-I-
Llego al aeropuerto de Tucumán. El bolso con ropa y la caja con manuales que llevo pesan mucho; y a eso hay que agregarle la mochila con la notebook. Por suerte hay carritos para transportar el equipaje.
Dentro del aeropuerto, como en todos ahora, no se puede fumar. Salgo y, mientras prendo un cigarrillo, miro a mí alrededor en busca de algún transporte que me lleve a la ciudad.
No hay autos ni gente frente a la puerta por la que salí de la terminal. A unos metros hay una parada de taxis. Pero no hay taxis, hay un hombre que espera. Quien sabe hace cuanto. En la otra punta de la terminal hay gente que también espera. Veo un solo auto que cierra su baúl y pronto parte.

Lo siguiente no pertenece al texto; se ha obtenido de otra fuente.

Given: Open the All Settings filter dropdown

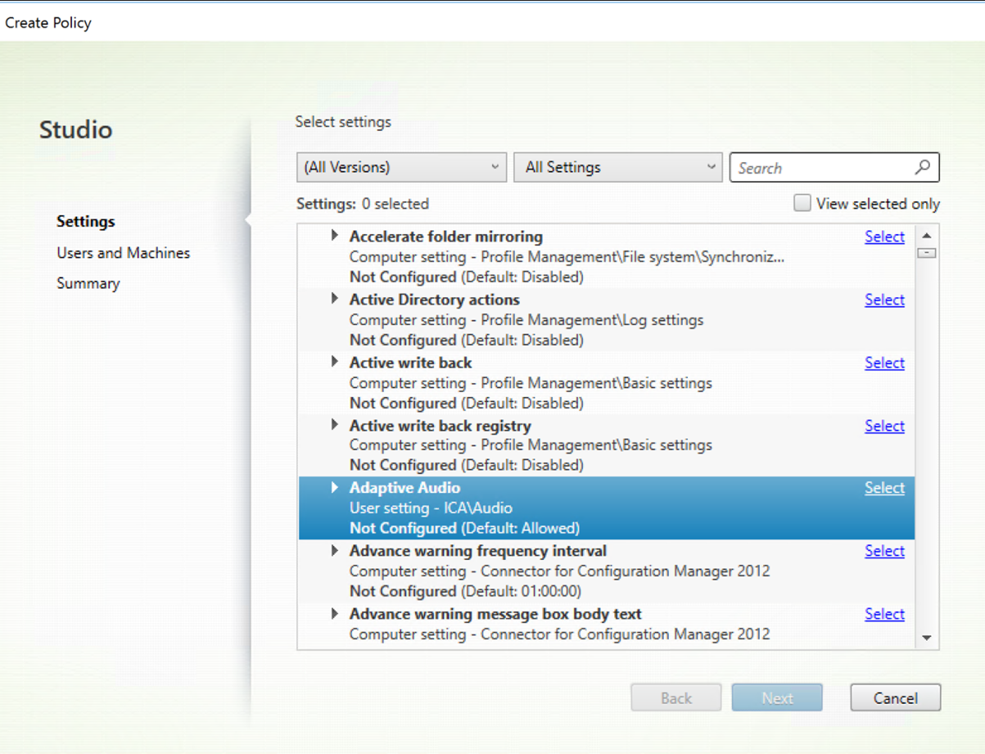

Las nubes que causaron la turbulencia en nuestro descenso de pronto crujen y empieza a llover. Con el carrito cargado me apuro por volver bajo el techo de la terminal dejando atrás la parada de taxis, y al hombre que en vano espera bajo su techito.
A medida que me voy acercando al grupo de gente que espera en la otra punta del aeropuerto, voy notando en sus caras un clima que pendula entre el enojo y la resignación. El único puesto que agencia remises en el aeropuerto ya les cobró, pero ellos hace rato que esperan.
Cuando finalmente llega un auto, el chofer se baja y empieza a caminar hacia la terminal. Algunos de los que están esperando se le acercan con la esperanza de que les diga que es a ellos a quién va a llevar. Pero el hombre replica que él no es de la agencia de remises con la que ellos contrataron, que no los puede llevar.
Rápido el tucumanisimo conductor se da cuenta que yo no tengo el boleto de la agencia de remises, y yo termino de acomodar las piezas y entiendo que es mi salvación. Con una mirada nos entendimos, y empezamos a caminar hacia el auto. Había que irse rápido porque el clima se iba tensando a medida que la gente se percataba de que ellos ya habían pagado y hace rato que esperaban, mientras yo, descaradamente, me llevaba el único auto que habían visto pasar en los últimos 15 minutos.
De pronto un hombre desesperado en su espera no lo soporta más y se acerca al chofer reclamando ser llevado. El tucumano, rápido de vuelta, le contesta que tiene que llevar al señor, o sea a mi, a santiago del estero.
Yo se que él sabe que voy a Tucumán, no termino de entender porque, pero le sigo el juego. El hombre, que ya pagado en el puesto de remises, dice que no tiene problema en volver a pagar, y me pregunta a mi si me molestaría dejarlo a él en el hotel antes de seguir a santiago.
Instintivamente pienso en decirle que yo también voy al centro de Tucumán, que podemos compartir el gasto del remise. Pero también me doy cuenta de que si no digo nada y acepto su oferta el pagará todo el viaje y quizás yo una pequeña diferencia. Le digo que no tengo problema mientras guardo mi bolso en el baúl bajo la lluvia.
A la distancia oigo al hombre y al chofer que hablan. Asumo que estarán acordando el pago aunque no escucho bien lo que dicen con el ruido del granizo que empieza a caer y repica sobre el techo del auto. Nos apuramos por subir y pronto partimos ante la mirada atónita de quienes quedan esperando.